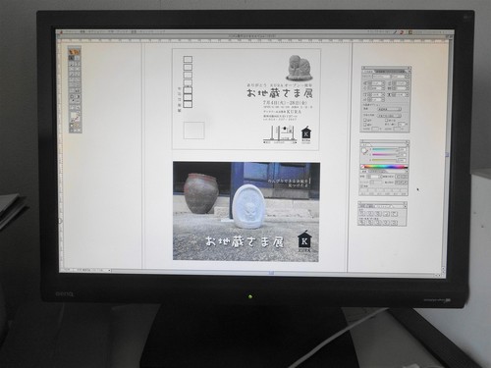Select the black arrow Selection tool
Image resolution: width=491 pixels, height=368 pixels.
(72, 58)
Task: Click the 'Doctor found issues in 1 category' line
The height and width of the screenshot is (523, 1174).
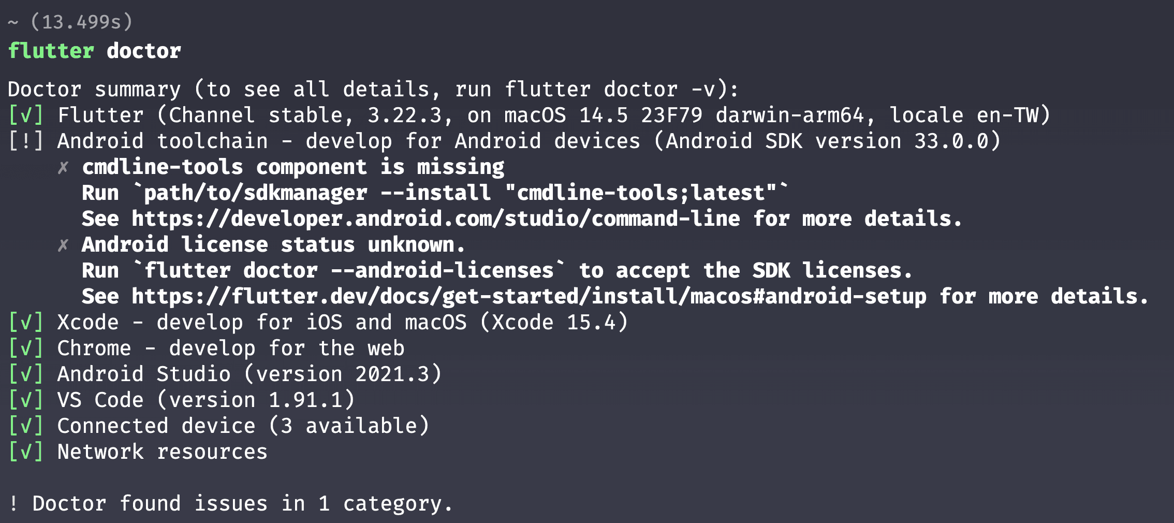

____________________

● YOUR TASK: Change every "screenshot" in the items above to "screen capture" and leave all other wording as it is. Write out the revised items without the pictures.

● SOLVED PROBLEM:
Select the black arrow Selection tool
Image resolution: width=491 pixels, height=368 pixels.
(72, 58)
Task: Click the 'Doctor found issues in 1 category' line
The height and width of the screen capture is (523, 1174).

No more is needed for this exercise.